What you need to do
Locate the line that contains "Click the Partners". Print it and every subsequent line through the final line of the records, exactly and only those.

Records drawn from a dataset
·····

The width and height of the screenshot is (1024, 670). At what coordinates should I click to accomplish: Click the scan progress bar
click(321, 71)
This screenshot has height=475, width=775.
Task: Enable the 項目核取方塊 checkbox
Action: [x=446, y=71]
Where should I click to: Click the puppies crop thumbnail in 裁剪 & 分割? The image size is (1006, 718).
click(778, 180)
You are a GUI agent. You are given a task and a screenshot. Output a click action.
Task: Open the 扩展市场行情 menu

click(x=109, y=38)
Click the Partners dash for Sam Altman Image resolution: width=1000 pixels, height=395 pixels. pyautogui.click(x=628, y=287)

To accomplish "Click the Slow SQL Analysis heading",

·····

Answer to the exercise
Click the Partners dash for Sam Altman Image resolution: width=1000 pixels, height=395 pixels. pyautogui.click(x=628, y=287)

To accomplish "Click the Slow SQL Analysis heading",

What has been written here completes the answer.